*** Block opens ***
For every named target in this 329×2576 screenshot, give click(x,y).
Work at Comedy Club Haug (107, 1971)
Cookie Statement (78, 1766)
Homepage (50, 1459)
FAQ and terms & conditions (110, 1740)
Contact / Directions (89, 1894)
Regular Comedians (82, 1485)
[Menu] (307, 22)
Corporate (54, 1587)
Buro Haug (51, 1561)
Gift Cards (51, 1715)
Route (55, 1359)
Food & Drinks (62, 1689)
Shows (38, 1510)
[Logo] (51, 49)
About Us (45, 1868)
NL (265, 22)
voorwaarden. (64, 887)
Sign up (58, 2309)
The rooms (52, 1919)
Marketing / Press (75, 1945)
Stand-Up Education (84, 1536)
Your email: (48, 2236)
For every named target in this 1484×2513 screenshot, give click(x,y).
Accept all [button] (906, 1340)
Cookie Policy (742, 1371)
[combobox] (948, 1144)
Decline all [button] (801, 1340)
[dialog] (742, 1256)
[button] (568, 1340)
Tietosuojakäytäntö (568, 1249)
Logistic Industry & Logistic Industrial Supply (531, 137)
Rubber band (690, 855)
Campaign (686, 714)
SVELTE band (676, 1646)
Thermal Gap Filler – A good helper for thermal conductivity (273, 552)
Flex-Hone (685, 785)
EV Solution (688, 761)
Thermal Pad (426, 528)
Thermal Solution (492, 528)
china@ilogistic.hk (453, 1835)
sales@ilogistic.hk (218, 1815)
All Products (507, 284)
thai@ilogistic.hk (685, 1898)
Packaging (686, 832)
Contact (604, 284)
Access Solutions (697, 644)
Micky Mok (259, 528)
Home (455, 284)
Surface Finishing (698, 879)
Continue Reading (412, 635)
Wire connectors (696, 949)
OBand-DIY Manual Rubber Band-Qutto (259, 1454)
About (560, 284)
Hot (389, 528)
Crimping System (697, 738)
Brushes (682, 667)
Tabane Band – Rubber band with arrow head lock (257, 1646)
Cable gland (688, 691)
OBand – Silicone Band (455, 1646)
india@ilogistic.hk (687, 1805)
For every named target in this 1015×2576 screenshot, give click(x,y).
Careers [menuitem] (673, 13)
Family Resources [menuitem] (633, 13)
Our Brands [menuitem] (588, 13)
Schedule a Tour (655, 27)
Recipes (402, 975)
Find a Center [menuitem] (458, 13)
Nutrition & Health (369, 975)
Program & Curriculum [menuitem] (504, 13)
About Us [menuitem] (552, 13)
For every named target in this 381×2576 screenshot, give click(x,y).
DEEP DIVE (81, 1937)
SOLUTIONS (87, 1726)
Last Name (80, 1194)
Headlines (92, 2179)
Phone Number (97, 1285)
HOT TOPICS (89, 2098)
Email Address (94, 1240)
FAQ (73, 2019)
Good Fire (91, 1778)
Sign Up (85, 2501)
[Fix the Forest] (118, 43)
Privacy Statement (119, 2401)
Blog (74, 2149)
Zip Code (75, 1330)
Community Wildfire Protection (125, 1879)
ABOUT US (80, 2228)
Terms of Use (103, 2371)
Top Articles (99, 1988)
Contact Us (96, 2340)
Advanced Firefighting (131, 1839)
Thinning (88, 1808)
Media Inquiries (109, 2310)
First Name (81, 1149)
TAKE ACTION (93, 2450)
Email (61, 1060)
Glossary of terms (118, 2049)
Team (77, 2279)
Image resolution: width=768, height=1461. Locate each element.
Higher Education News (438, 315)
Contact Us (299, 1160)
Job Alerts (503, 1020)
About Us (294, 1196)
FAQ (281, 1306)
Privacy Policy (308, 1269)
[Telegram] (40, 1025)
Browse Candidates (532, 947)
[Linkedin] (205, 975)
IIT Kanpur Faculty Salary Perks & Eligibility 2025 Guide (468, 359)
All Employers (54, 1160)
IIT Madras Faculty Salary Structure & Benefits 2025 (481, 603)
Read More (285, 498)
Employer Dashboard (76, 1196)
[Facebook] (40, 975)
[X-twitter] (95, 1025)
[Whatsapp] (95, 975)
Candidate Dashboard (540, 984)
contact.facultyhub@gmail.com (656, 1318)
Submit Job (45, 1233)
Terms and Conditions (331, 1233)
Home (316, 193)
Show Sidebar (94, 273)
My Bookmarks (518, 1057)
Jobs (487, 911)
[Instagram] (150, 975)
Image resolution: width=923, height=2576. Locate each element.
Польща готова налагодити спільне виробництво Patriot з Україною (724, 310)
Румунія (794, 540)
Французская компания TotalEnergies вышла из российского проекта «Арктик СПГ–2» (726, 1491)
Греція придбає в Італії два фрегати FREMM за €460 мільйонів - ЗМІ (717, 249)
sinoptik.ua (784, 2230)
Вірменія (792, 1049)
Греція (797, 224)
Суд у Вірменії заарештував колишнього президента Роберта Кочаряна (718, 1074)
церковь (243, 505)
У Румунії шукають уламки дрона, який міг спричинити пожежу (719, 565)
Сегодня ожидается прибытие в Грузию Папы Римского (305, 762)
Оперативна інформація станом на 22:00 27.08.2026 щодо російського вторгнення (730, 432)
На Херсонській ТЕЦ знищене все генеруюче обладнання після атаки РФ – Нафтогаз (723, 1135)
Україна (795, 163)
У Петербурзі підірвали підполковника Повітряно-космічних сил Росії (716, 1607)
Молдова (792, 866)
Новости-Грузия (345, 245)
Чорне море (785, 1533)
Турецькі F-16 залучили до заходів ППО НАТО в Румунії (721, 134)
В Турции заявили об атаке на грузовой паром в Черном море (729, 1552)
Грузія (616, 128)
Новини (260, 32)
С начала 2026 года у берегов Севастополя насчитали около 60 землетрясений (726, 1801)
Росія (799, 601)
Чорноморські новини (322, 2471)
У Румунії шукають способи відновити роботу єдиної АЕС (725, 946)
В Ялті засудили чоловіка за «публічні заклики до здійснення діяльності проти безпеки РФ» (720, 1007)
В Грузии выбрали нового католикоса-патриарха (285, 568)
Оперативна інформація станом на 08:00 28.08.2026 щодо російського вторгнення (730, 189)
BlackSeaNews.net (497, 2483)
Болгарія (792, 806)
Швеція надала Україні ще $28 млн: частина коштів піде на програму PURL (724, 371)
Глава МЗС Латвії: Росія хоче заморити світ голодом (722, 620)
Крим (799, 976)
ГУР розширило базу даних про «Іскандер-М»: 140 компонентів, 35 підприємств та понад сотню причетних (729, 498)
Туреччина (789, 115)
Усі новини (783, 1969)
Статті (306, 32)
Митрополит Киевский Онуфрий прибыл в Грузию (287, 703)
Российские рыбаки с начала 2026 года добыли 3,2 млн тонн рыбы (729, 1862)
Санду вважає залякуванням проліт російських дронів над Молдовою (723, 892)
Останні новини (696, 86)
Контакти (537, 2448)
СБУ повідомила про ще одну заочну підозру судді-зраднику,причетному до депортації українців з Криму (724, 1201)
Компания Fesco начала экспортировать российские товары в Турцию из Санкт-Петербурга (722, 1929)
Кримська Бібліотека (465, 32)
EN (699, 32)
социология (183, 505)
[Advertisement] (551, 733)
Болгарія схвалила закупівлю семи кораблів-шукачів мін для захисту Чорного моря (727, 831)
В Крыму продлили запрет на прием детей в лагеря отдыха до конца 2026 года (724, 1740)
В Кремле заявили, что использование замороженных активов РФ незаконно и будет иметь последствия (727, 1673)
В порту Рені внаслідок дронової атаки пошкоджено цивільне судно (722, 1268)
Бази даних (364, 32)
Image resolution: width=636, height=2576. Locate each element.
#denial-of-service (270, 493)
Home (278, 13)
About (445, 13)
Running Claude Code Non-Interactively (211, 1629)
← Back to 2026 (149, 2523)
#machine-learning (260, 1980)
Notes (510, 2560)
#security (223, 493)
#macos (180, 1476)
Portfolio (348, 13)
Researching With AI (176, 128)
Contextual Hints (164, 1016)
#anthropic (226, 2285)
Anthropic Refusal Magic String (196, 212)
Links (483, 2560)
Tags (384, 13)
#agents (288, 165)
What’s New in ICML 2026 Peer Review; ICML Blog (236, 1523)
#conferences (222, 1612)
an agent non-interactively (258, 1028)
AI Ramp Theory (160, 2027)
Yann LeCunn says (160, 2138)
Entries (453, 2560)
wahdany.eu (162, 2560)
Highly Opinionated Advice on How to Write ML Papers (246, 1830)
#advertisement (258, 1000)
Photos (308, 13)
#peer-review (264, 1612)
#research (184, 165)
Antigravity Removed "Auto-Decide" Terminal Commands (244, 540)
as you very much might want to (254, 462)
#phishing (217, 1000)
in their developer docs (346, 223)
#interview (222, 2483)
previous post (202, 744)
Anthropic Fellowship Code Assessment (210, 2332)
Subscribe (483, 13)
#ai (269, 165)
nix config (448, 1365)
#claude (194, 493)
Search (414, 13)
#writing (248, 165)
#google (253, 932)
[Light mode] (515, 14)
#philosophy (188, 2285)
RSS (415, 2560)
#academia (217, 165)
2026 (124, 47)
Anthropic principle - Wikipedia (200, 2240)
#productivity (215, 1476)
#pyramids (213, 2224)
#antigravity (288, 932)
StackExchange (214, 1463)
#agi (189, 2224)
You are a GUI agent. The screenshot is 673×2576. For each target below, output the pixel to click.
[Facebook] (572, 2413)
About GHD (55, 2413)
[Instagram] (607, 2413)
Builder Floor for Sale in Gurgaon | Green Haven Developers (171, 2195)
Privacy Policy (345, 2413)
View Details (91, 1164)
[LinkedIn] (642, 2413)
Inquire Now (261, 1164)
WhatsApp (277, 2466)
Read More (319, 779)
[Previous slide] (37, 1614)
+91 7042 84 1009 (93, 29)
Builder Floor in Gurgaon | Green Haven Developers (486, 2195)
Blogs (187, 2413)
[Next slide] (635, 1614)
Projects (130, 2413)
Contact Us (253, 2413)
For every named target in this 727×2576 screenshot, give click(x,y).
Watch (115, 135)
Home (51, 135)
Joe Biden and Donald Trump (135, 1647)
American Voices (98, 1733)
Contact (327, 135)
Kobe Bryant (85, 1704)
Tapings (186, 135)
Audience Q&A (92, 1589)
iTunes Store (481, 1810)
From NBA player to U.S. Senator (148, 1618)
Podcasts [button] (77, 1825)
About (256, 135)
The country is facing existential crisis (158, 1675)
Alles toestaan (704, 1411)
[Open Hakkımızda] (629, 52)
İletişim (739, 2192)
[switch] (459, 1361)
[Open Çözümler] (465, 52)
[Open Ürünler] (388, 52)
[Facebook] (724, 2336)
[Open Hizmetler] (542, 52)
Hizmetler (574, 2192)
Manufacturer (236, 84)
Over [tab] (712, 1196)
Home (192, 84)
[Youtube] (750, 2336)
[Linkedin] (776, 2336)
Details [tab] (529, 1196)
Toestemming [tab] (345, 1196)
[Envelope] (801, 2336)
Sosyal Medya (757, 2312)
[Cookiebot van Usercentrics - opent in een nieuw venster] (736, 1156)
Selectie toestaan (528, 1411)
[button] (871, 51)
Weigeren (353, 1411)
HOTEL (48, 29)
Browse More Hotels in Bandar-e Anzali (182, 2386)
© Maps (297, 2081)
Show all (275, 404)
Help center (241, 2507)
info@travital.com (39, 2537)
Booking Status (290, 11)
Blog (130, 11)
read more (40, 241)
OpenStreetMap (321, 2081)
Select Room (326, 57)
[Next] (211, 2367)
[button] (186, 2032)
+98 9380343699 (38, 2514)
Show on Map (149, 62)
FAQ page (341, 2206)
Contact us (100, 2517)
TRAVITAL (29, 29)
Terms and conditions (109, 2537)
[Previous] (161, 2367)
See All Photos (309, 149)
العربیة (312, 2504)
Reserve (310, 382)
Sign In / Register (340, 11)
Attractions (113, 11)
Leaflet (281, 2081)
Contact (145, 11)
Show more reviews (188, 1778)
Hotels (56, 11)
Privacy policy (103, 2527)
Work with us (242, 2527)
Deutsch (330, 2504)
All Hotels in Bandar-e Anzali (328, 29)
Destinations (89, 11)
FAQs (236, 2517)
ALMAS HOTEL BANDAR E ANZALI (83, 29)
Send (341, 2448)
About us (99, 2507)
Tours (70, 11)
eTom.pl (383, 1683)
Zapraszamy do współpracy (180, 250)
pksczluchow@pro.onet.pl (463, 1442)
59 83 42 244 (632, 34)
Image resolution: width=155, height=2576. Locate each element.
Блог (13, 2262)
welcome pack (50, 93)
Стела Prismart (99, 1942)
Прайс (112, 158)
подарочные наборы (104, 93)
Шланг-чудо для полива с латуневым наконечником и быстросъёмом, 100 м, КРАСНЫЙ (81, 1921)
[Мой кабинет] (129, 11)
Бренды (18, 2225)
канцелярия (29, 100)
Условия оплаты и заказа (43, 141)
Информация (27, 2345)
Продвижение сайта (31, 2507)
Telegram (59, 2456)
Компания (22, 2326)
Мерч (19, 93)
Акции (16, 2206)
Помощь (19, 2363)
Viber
*** Block closes ***
What you have to do
Output should match, line for line, the stretch of the material above from the line holding "Team (77, 2279)" through the line holding "contact.facultyhub@gmail.com (656, 1318)".

Task result
Team (77, 2279)
Image resolution: width=768, height=1461. Locate each element.
Higher Education News (438, 315)
Contact Us (299, 1160)
Job Alerts (503, 1020)
About Us (294, 1196)
FAQ (281, 1306)
Privacy Policy (308, 1269)
[Telegram] (40, 1025)
Browse Candidates (532, 947)
[Linkedin] (205, 975)
IIT Kanpur Faculty Salary Perks & Eligibility 2025 Guide (468, 359)
All Employers (54, 1160)
IIT Madras Faculty Salary Structure & Benefits 2025 (481, 603)
Read More (285, 498)
Employer Dashboard (76, 1196)
[Facebook] (40, 975)
[X-twitter] (95, 1025)
[Whatsapp] (95, 975)
Candidate Dashboard (540, 984)
contact.facultyhub@gmail.com (656, 1318)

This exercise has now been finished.